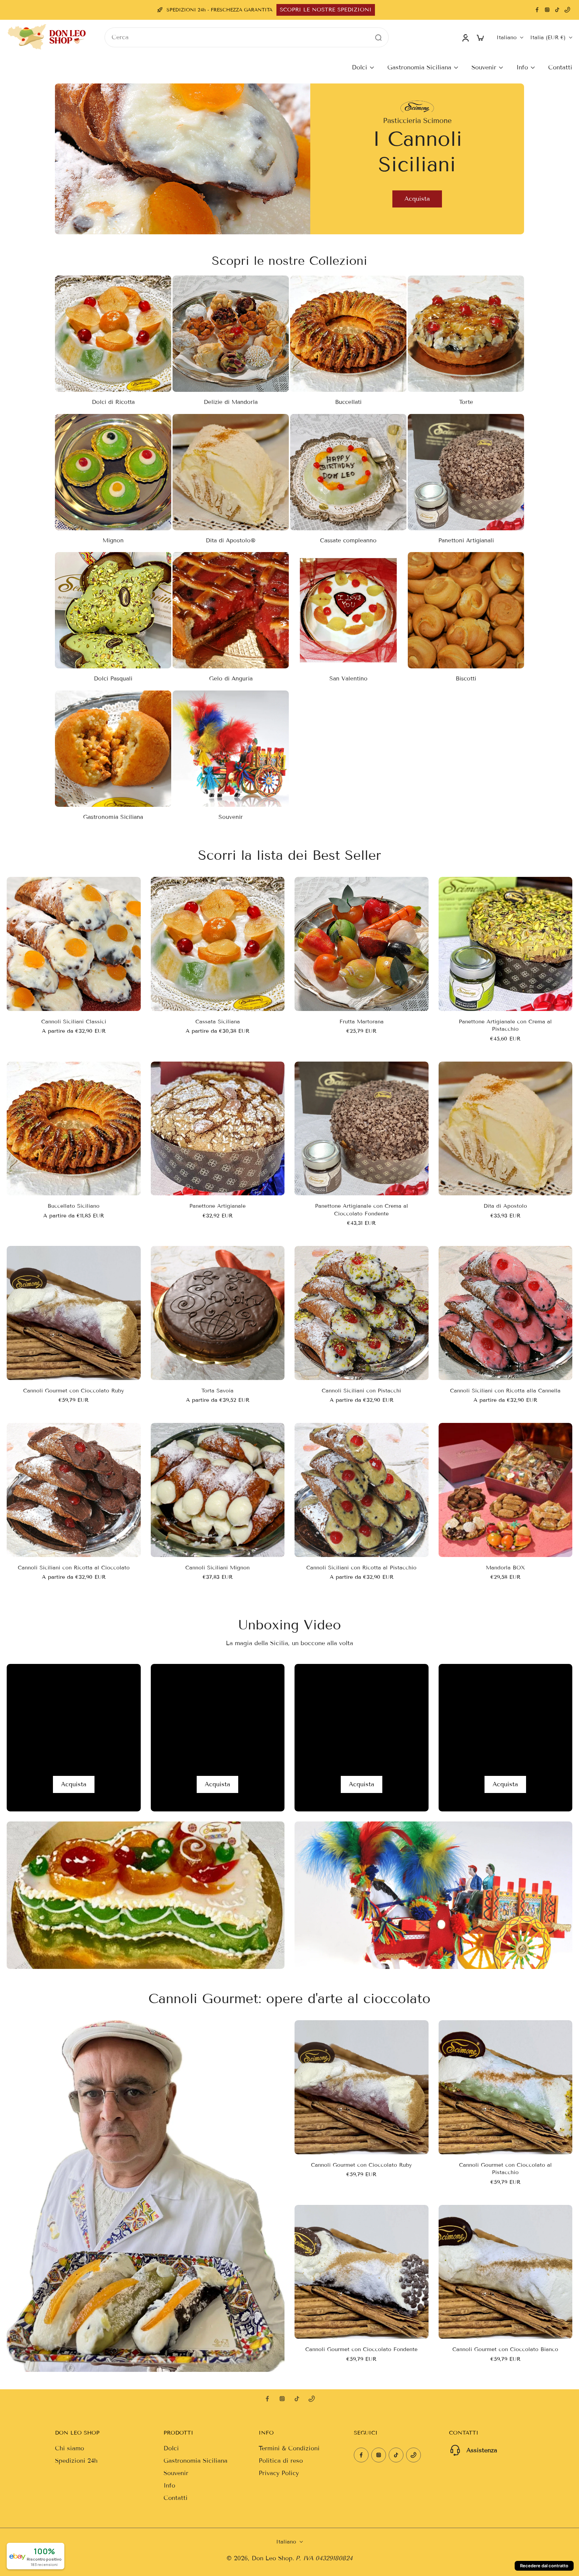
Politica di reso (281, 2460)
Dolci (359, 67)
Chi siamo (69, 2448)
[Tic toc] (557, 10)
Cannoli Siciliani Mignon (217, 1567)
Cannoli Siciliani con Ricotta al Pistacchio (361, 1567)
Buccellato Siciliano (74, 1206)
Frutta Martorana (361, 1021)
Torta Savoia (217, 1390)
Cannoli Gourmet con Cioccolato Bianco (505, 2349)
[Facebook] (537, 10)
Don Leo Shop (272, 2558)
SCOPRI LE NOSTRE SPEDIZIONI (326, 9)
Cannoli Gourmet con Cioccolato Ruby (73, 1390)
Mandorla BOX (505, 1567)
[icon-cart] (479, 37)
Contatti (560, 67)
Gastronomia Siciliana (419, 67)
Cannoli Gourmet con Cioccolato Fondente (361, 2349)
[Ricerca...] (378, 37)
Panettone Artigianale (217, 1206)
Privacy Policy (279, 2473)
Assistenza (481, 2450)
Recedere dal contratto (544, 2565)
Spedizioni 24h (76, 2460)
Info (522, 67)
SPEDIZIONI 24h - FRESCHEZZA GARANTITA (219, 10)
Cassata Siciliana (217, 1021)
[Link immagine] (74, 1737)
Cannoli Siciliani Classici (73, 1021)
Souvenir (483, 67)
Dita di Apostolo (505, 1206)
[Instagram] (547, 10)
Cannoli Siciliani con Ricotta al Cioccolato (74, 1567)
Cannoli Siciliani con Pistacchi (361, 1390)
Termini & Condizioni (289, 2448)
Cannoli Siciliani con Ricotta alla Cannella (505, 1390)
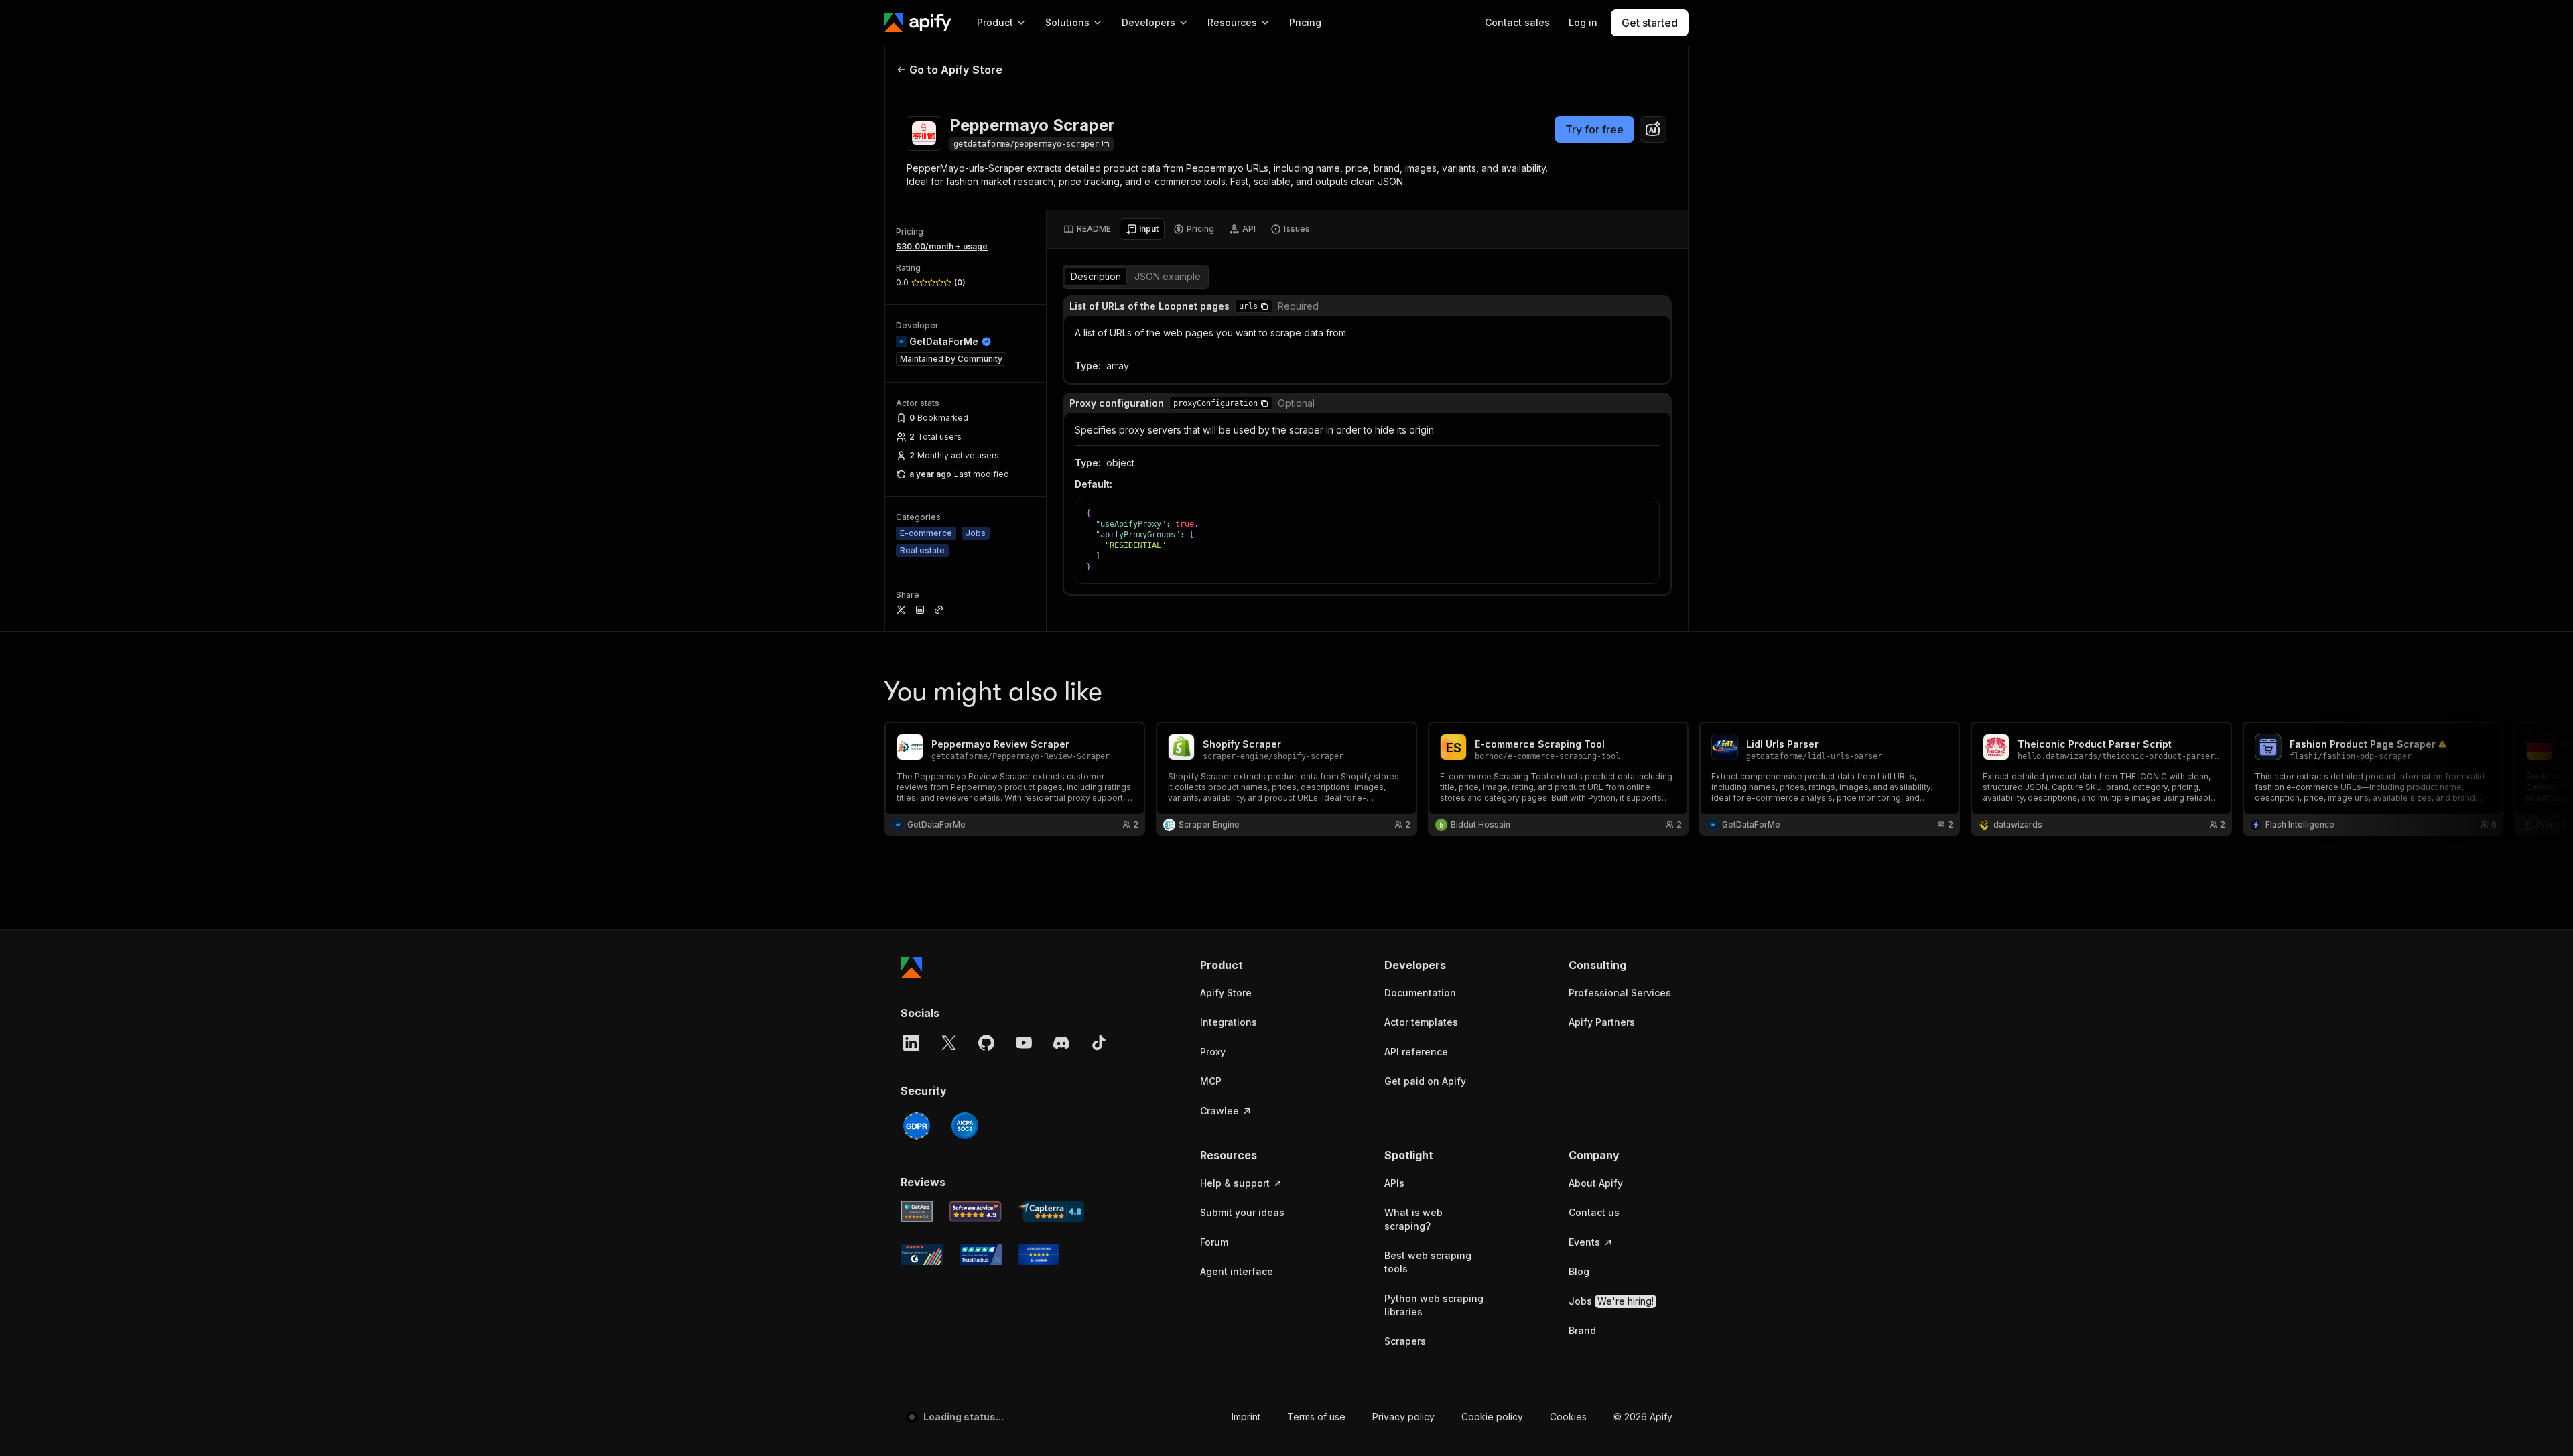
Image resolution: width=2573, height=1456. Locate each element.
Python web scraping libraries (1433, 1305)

* * *

## [TASK DETAILS]
Copy each line of the records that has "Cioccolato" in it.

## [SOLUTION TO THIS TASK]
Cannoli Gourmet con Cioccolato Bianco (505, 2349)
Cannoli Gourmet con Cioccolato Ruby (73, 1390)
Cannoli Gourmet con Cioccolato Fondente (361, 2349)
Cannoli Siciliani con Ricotta al Cioccolato (74, 1567)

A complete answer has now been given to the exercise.